▼▼▼

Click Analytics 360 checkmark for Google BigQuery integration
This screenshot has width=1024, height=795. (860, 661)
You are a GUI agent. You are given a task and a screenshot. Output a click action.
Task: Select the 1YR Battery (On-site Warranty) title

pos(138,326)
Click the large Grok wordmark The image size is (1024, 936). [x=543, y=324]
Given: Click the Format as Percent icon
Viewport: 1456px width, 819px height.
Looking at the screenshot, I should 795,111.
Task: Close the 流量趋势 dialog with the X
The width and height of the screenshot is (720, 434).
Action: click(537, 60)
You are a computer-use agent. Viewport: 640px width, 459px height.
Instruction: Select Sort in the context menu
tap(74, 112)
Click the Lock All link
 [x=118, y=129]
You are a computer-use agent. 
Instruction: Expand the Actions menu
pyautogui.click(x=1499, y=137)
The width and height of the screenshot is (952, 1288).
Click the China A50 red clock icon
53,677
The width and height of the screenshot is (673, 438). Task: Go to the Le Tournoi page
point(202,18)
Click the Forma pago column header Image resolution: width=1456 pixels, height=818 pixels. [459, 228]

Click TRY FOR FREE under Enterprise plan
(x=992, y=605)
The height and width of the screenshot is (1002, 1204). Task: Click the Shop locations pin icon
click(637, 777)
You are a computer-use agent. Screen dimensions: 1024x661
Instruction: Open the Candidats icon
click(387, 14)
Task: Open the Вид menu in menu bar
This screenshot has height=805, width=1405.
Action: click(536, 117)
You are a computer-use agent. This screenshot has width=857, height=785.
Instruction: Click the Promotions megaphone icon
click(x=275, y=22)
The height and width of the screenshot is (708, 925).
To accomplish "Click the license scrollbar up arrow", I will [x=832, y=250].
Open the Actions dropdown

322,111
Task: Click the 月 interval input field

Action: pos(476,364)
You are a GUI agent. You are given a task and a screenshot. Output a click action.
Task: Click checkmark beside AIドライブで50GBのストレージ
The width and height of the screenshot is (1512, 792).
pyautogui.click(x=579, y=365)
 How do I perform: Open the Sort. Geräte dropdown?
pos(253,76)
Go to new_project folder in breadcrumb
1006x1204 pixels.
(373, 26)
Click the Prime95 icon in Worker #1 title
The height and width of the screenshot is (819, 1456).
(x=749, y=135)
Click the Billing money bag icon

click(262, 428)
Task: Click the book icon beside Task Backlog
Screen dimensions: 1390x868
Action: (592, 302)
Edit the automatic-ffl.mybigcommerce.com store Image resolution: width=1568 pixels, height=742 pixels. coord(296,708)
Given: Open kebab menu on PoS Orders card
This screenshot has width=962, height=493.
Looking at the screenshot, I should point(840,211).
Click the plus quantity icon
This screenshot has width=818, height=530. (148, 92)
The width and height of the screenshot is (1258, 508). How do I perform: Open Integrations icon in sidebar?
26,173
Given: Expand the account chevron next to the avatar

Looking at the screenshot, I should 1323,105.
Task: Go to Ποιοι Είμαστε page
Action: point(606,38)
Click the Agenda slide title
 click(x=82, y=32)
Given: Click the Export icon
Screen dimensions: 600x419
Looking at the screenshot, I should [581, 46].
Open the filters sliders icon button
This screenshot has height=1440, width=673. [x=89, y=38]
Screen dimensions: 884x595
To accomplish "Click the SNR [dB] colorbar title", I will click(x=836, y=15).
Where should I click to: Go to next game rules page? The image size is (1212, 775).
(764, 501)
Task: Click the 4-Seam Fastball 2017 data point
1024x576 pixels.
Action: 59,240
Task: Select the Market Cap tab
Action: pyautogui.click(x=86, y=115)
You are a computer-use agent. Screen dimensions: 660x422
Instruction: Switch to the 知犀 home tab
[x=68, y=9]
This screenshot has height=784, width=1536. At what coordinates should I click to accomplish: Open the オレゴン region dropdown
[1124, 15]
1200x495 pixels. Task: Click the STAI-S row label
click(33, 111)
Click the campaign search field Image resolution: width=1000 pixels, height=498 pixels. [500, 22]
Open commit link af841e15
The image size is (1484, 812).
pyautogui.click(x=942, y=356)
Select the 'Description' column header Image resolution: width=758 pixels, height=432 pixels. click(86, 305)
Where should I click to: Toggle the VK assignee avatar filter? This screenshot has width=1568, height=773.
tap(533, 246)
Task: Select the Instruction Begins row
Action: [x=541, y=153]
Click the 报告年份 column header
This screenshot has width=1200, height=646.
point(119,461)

▲▲▲

Reproduce every entry above word for word, line by line, with nothing changed.

-- Full answer --
Click Analytics 360 checkmark for Google BigQuery integration
This screenshot has width=1024, height=795. (860, 661)
You are a GUI agent. You are given a task and a screenshot. Output a click action.
Task: Select the 1YR Battery (On-site Warranty) title

pos(138,326)
Click the large Grok wordmark The image size is (1024, 936). [x=543, y=324]
Given: Click the Format as Percent icon
Viewport: 1456px width, 819px height.
Looking at the screenshot, I should 795,111.
Task: Close the 流量趋势 dialog with the X
The width and height of the screenshot is (720, 434).
Action: click(537, 60)
You are a computer-use agent. Viewport: 640px width, 459px height.
Instruction: Select Sort in the context menu
tap(74, 112)
Click the Lock All link
 [x=118, y=129]
You are a computer-use agent. 
Instruction: Expand the Actions menu
pyautogui.click(x=1499, y=137)
The width and height of the screenshot is (952, 1288).
Click the China A50 red clock icon
53,677
The width and height of the screenshot is (673, 438). Task: Go to the Le Tournoi page
point(202,18)
Click the Forma pago column header Image resolution: width=1456 pixels, height=818 pixels. [459, 228]

Click TRY FOR FREE under Enterprise plan
(x=992, y=605)
The height and width of the screenshot is (1002, 1204). Task: Click the Shop locations pin icon
click(637, 777)
You are a computer-use agent. Screen dimensions: 1024x661
Instruction: Open the Candidats icon
click(387, 14)
Task: Open the Вид menu in menu bar
This screenshot has height=805, width=1405.
Action: click(536, 117)
You are a computer-use agent. This screenshot has width=857, height=785.
Instruction: Click the Promotions megaphone icon
click(x=275, y=22)
The height and width of the screenshot is (708, 925).
To accomplish "Click the license scrollbar up arrow", I will [x=832, y=250].
Open the Actions dropdown

322,111
Task: Click the 月 interval input field

Action: pos(476,364)
You are a GUI agent. You are given a task and a screenshot. Output a click action.
Task: Click checkmark beside AIドライブで50GBのストレージ
The width and height of the screenshot is (1512, 792).
pyautogui.click(x=579, y=365)
 How do I perform: Open the Sort. Geräte dropdown?
pos(253,76)
Go to new_project folder in breadcrumb
1006x1204 pixels.
(373, 26)
Click the Prime95 icon in Worker #1 title
The height and width of the screenshot is (819, 1456).
(x=749, y=135)
Click the Billing money bag icon

click(262, 428)
Task: Click the book icon beside Task Backlog
Screen dimensions: 1390x868
Action: (592, 302)
Edit the automatic-ffl.mybigcommerce.com store Image resolution: width=1568 pixels, height=742 pixels. coord(296,708)
Given: Open kebab menu on PoS Orders card
This screenshot has width=962, height=493.
Looking at the screenshot, I should point(840,211).
Click the plus quantity icon
This screenshot has width=818, height=530. (148, 92)
The width and height of the screenshot is (1258, 508). How do I perform: Open Integrations icon in sidebar?
26,173
Given: Expand the account chevron next to the avatar

Looking at the screenshot, I should 1323,105.
Task: Go to Ποιοι Είμαστε page
Action: point(606,38)
Click the Agenda slide title
 click(x=82, y=32)
Given: Click the Export icon
Screen dimensions: 600x419
Looking at the screenshot, I should [581, 46].
Open the filters sliders icon button
This screenshot has height=1440, width=673. [x=89, y=38]
Screen dimensions: 884x595
To accomplish "Click the SNR [dB] colorbar title", I will click(x=836, y=15).
Where should I click to: Go to next game rules page? The image size is (1212, 775).
(764, 501)
Task: Click the 4-Seam Fastball 2017 data point
1024x576 pixels.
Action: 59,240
Task: Select the Market Cap tab
Action: pyautogui.click(x=86, y=115)
You are a computer-use agent. Screen dimensions: 660x422
Instruction: Switch to the 知犀 home tab
[x=68, y=9]
This screenshot has height=784, width=1536. At what coordinates should I click to accomplish: Open the オレゴン region dropdown
[1124, 15]
1200x495 pixels. Task: Click the STAI-S row label
click(33, 111)
Click the campaign search field Image resolution: width=1000 pixels, height=498 pixels. [500, 22]
Open commit link af841e15
The image size is (1484, 812).
pyautogui.click(x=942, y=356)
Select the 'Description' column header Image resolution: width=758 pixels, height=432 pixels. click(86, 305)
Where should I click to: Toggle the VK assignee avatar filter? This screenshot has width=1568, height=773.
tap(533, 246)
Task: Select the Instruction Begins row
Action: [x=541, y=153]
Click the 报告年份 column header
This screenshot has width=1200, height=646.
point(119,461)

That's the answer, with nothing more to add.